Zora Neale Hurston’s Their Eyes Were Watching God
Born January 15, 1891, in Alabama to former enslaved parents, she was an anthropologist and folklorist who wrote about the southern Black experience. Reintroducing Zora Neale Hurston, American novelist, playwright, and significant figure in the Harlem Renaissance Movement. She’s worked alongside other prominent figures in the movement, like fellow writer and friend Langston Hughes. Together, they penned the comedic 1930s play Mule Bone, which was centered around Negro life in three acts.

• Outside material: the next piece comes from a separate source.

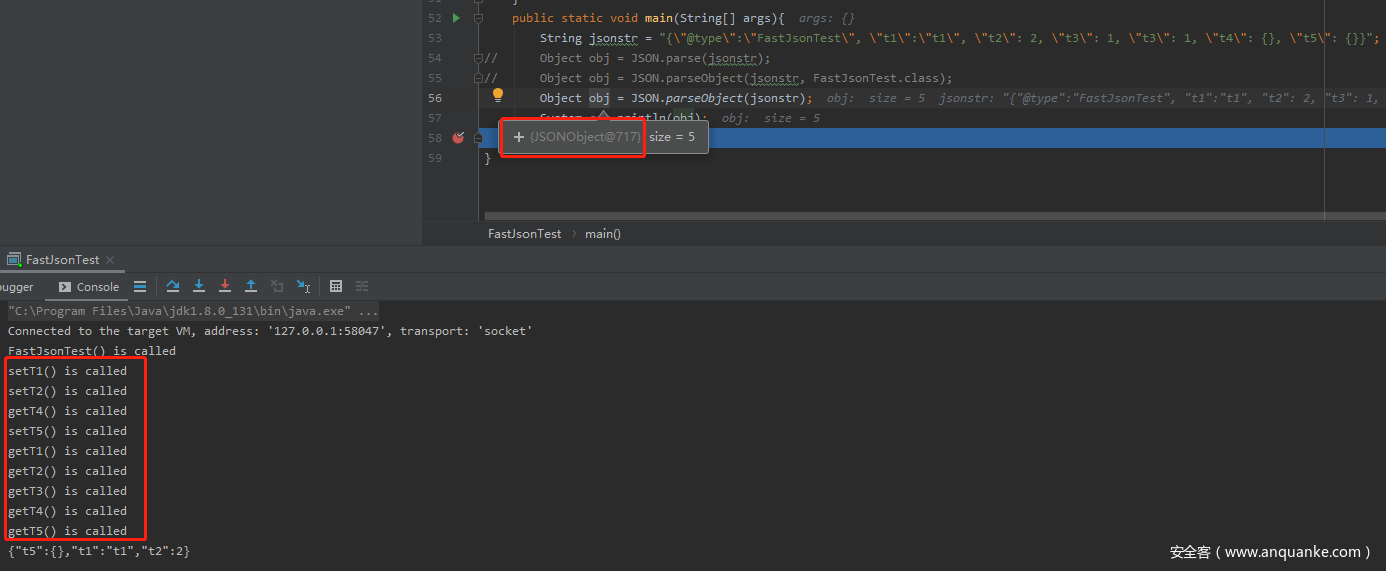
Task: Close the FastJsonTest debug session tab
Action: (x=109, y=260)
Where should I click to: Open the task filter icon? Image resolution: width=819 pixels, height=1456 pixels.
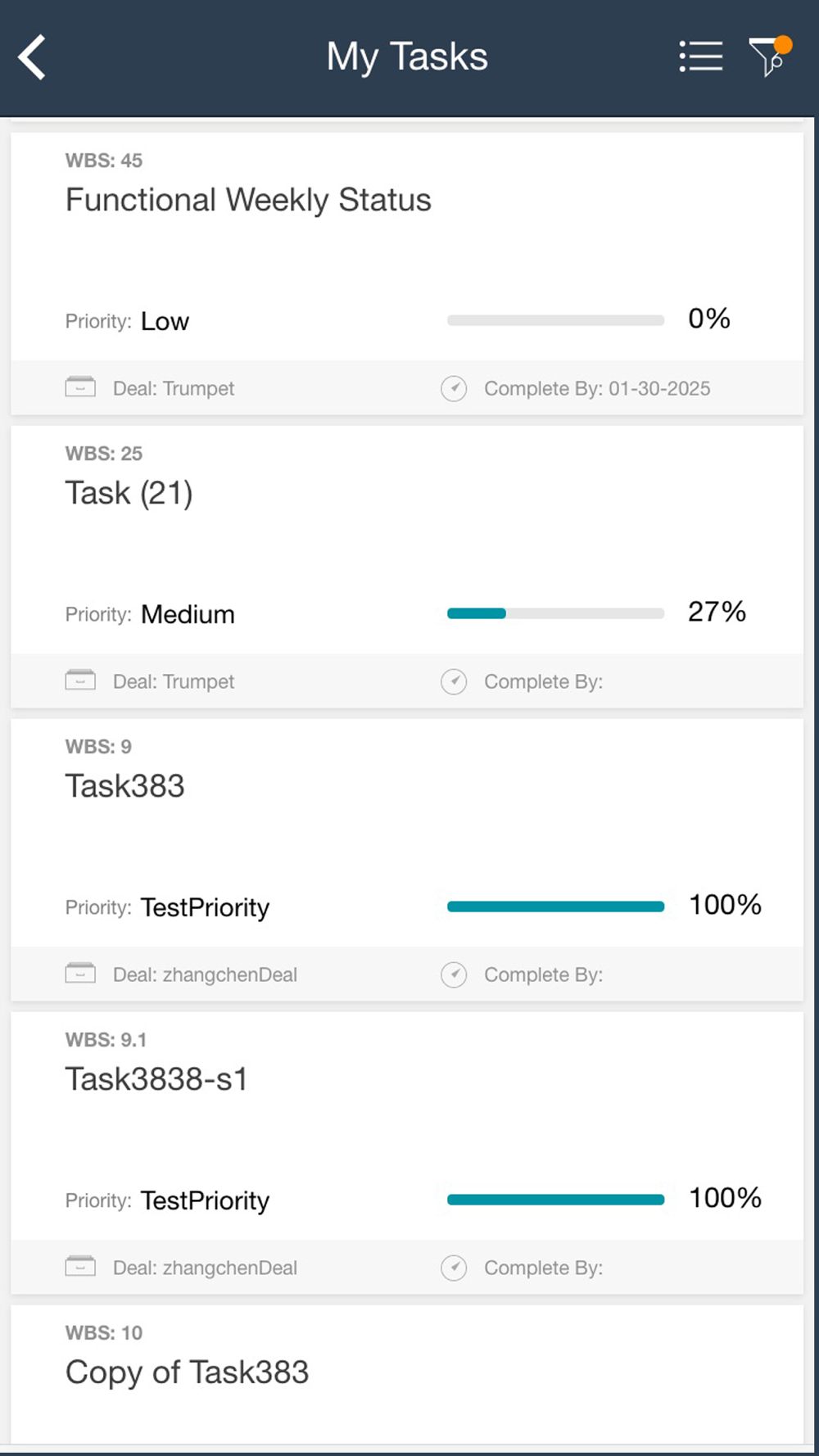(x=768, y=57)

One of Hurston’s most notable works, her 1937 novel, Their Eyes Were Watching God, stands out as a classic read that moves through intersectional issues of gender and racial oppression Black women faced as they struggled for their own independence. While the novel was not initially well received due to its female lead, by the 1980s, it came to be recognized as one of the most important writings in the history of African American literature.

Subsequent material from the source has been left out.